Steam methane reforming (SMR) is the most common process for producing commercial hydrogen and has been commercialized for decades. However, the researchers point out that SMR consumes notable amounts of energy and certainly produces carbon dioxide, which is usually released into the atmosphere. When the process was launched, CO2 was not considered an issue. However, as we became more conscious of greenhouse gases, it has snowballed into a universal concern.

The cost of operating the SMR process, and the potential additional costs of carbon taxes and carbon sequestration, puts hydrogen production by SMR at risk for considerable cost increases. This is particularly true in smaller scale operations that might provide the hydrogen required for fuel cell vehicles.

The UCSB team includes a long-established collaboration on catalytic methods to natural gas conversion between Theoretical Chemist and Professor Horia Metiu and McFarland. Along with Chemical Engineering Professor Michael Gordon, they started exploring the use of molten salts and molten metals as interesting and unfamiliar catalytic systems. Metiu’s theoretical work recommended that different combinations of metals in molten alloys could provide increased catalytic activity for converting methane into solid carbon and hydrogen.

The researchers have advanced a single-step method through which methane can be converted into hydrogen, which is simpler and possibly inexpensive compared to traditional SMR methods, and results in a solid form of carbon that can be effortlessly transported and stored indefinitely.

You introduce a bubble of methane gas into the bottom of a reactor filled with this catalytically active molten metal. As the bubble rises, the methane molecules hit the wall of the bubble and they react to form carbon and hydrogen.

Eric McFarland

Eventually, by the time the methane bubble reaches the surface, it has separated into hydrogen gas, which is released at the top of the reactor; then, carbon solids that float to the top of the liquid metal can be skimmed off, added McFarland. Compared to standard methods that depend on reactions that occur on solid surfaces, the molten metal alloy surfaces are not deactivated by the carbon accumulation and can be reused indefinitely. The combination of an active liquid metal and its solubility to hydrogen permits the melt to take up moderately more hydrogen and carbon than may be present within the gas bubbles. This allows the process to be efficient with very high-pressure methane in order to produce high-pressure hydrogen.

You’re really allowing yourself to pull all the products away from the reactants and that causes the equilibrium to be shifted toward the products. The process in principle can operate at high pressure and still get very high methane conversion.

Eric McFarland

According to McFarland, the ecosystem for deploying this kind of technology already exists, given existing infrastructure for processing hydrocarbons such as coal and natural gas, the current abundance of methane, and industry and legislative efforts to tighten up the capture of fugitive emissions.
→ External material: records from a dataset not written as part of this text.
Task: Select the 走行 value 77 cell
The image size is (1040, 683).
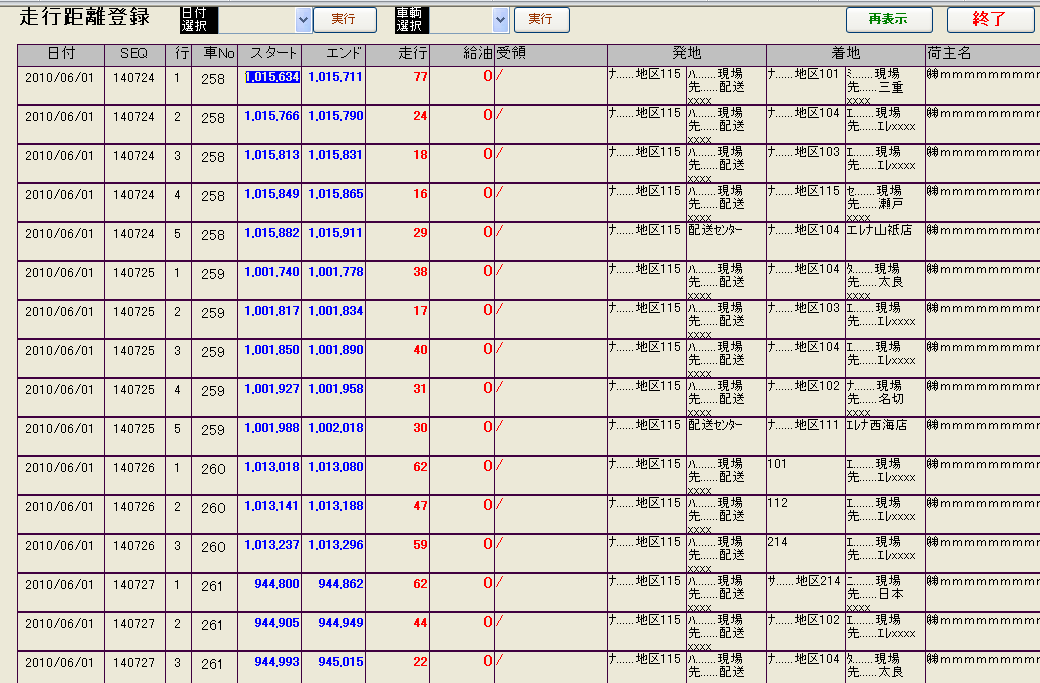Action: [x=398, y=77]
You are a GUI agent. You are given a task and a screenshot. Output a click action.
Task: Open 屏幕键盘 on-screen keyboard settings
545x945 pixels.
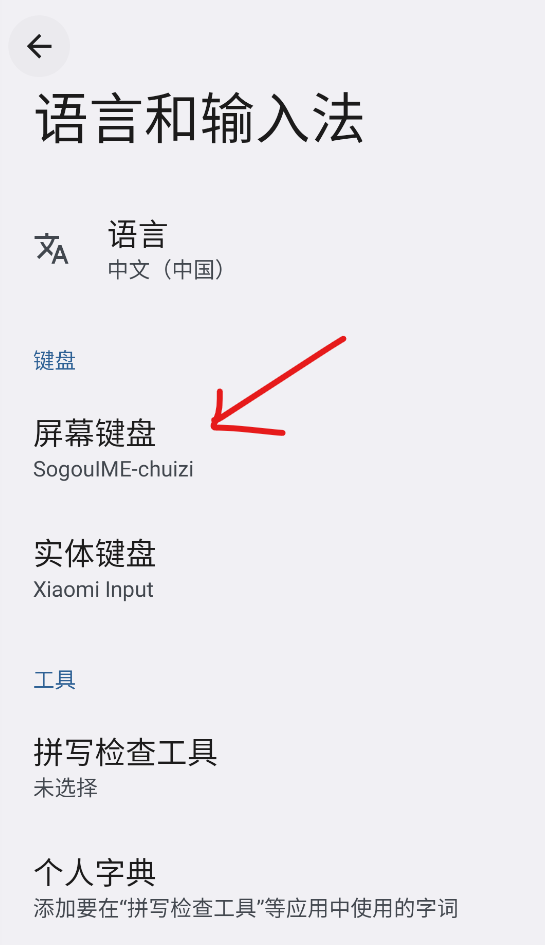pyautogui.click(x=272, y=449)
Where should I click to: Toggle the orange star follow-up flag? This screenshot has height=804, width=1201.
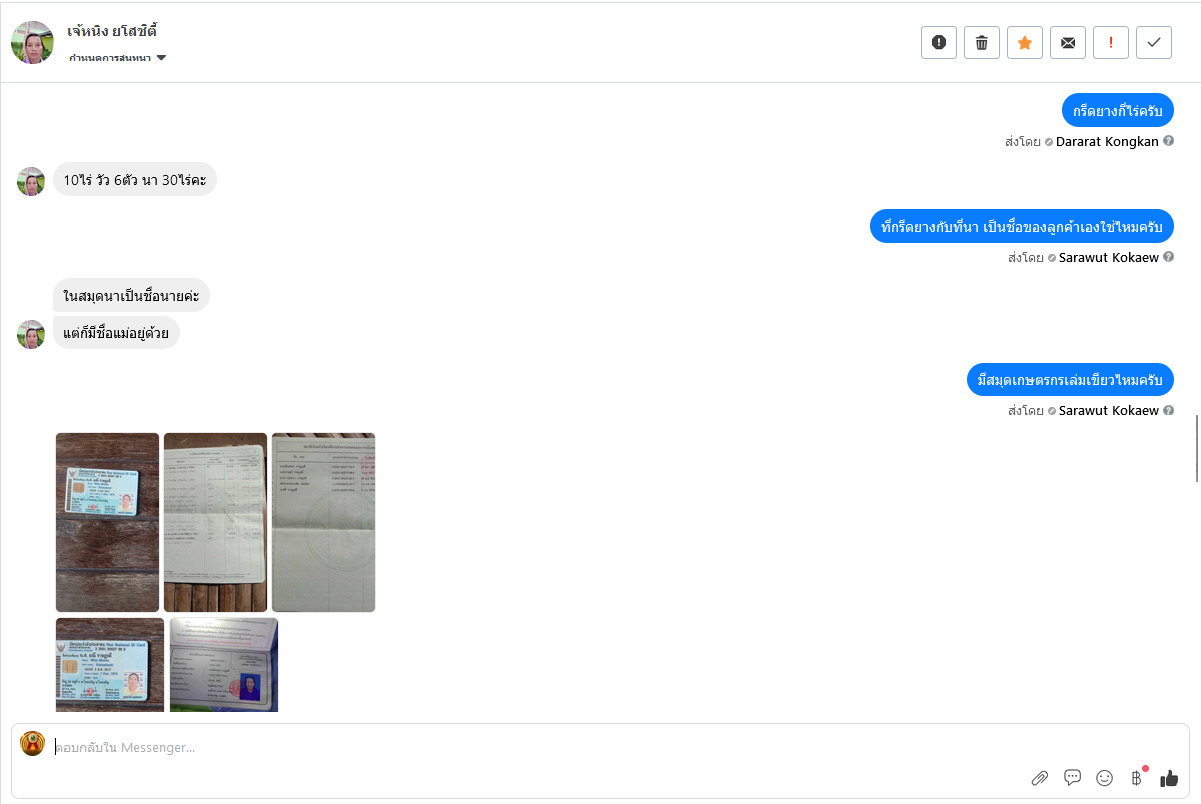pos(1025,42)
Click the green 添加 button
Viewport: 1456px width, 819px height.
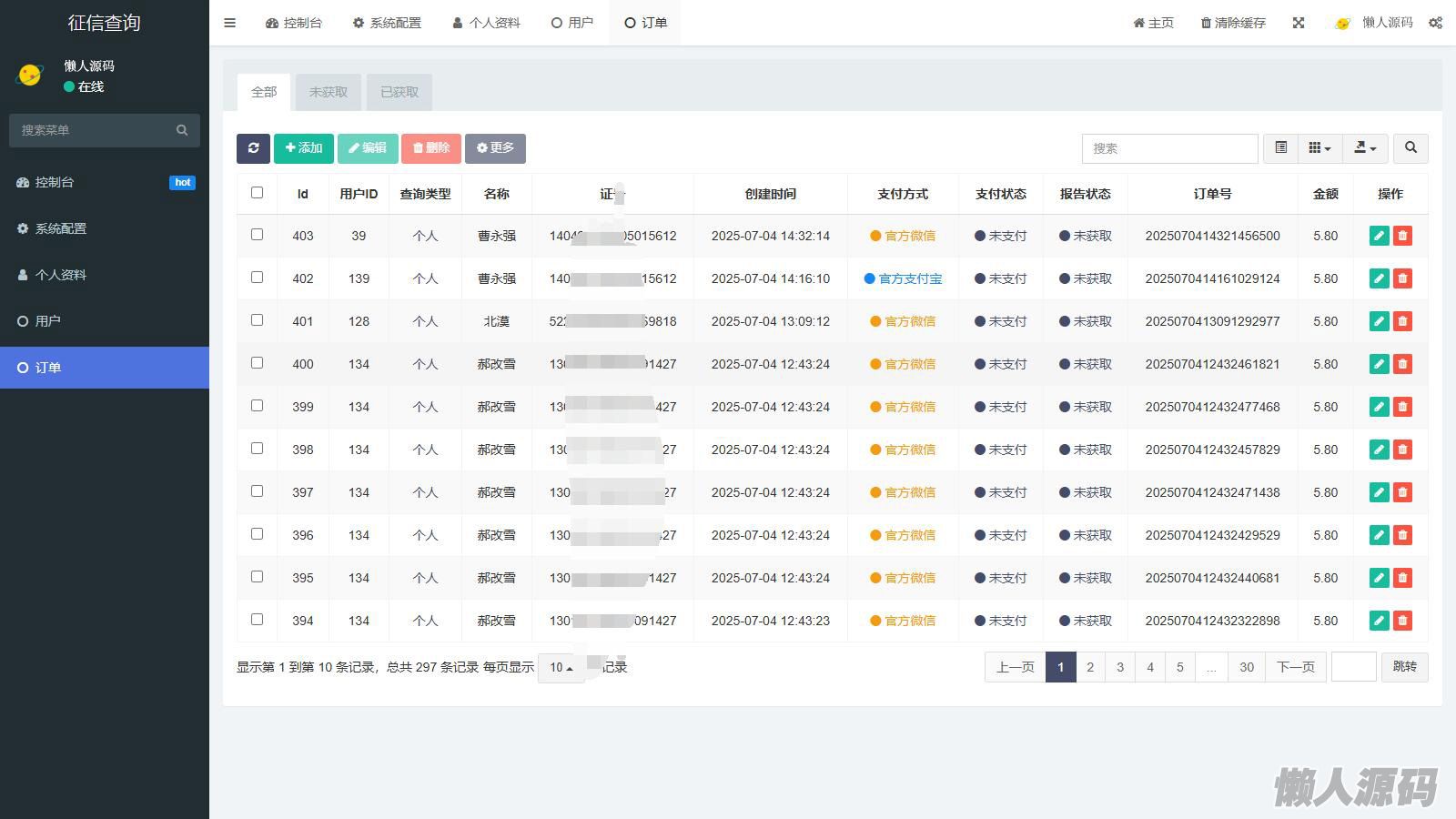[x=304, y=148]
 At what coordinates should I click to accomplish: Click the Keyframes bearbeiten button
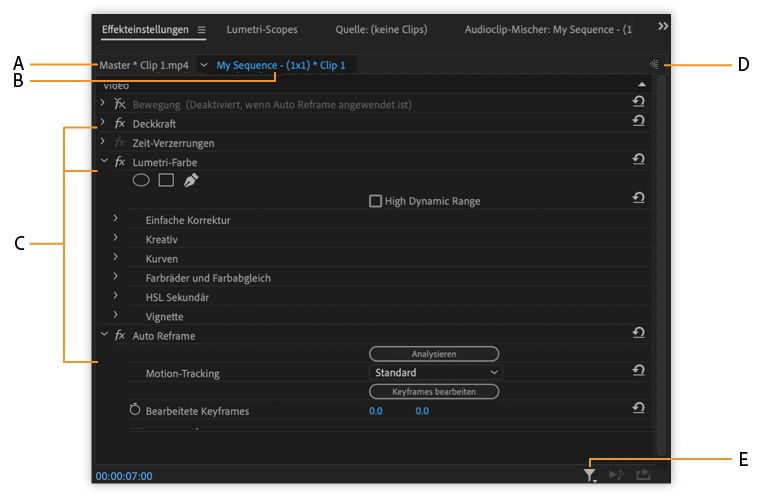pyautogui.click(x=434, y=392)
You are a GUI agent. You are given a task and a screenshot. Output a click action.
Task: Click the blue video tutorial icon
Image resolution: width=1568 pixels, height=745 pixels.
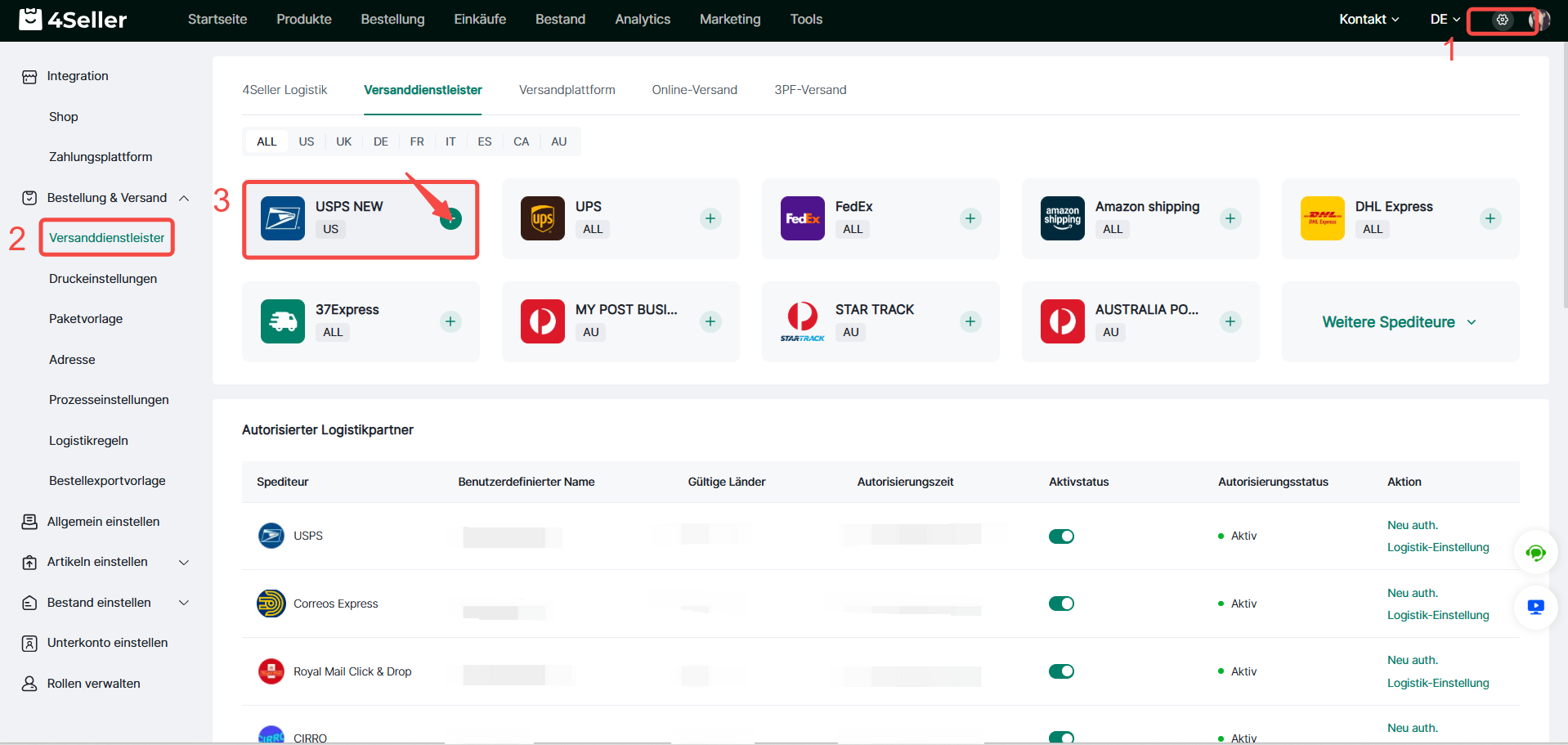1535,607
He added that the research has captured the attention and support of Royal Dutch Shell. The electricity generated from hydrogen derived by this zero-carbon dioxide process would be inexpensive than prevalent rates for solar energy, which, while eventually more sustainable, is not price competitive with fossil fuels today.

“If the entire world is wealthy, then wind and solar would be sufficiently low cost to be widely deployed, but it’s not cheap enough for the world that we have today,” said McFarland.

From an emissions standpoint, it is particularly important to deploy low-cost, low-emissions technologies in countries such as China, which is currently the world’s largest emitter of greenhouse gases, he added. Africa and India, which have huge and growing hydrocarbon consumptions, would benefit from such technology as well; they are, however, not rich enough to have the luxury of solar panels.